-- START --

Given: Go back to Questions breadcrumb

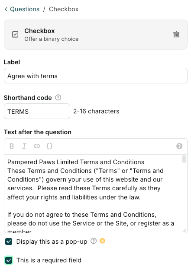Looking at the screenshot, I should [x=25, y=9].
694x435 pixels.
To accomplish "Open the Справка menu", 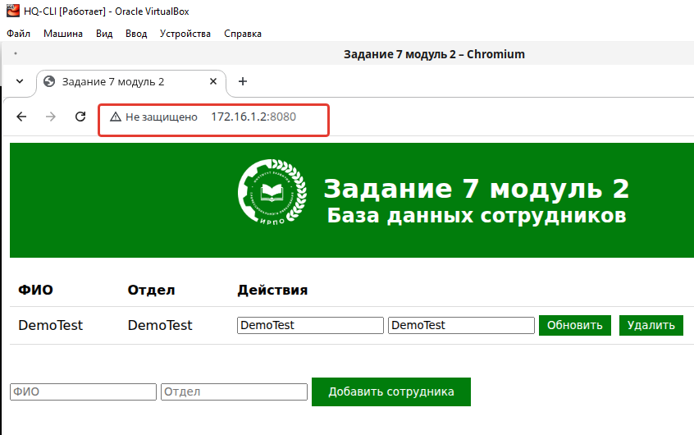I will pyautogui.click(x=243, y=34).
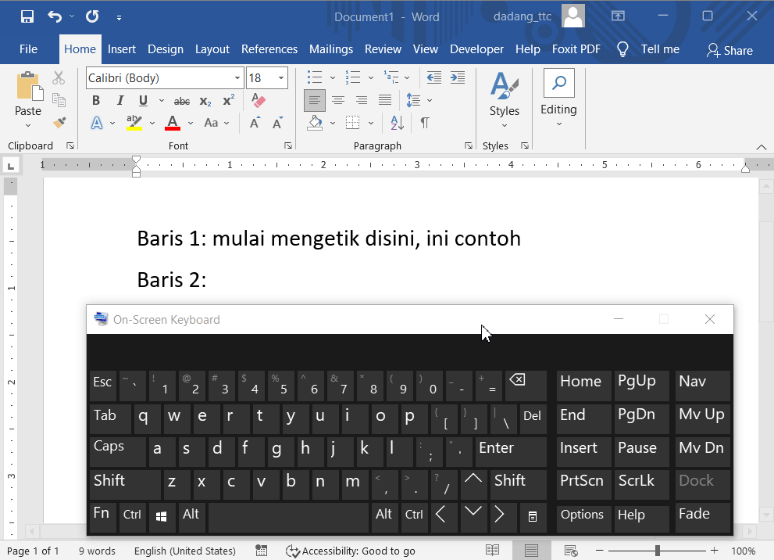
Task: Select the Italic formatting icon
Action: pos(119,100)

-- END --

List each line of the entries above that contains the word "Questions", treating uppercase and lowercase letters as distinct.

** Finished answer **
Given: Go back to Questions breadcrumb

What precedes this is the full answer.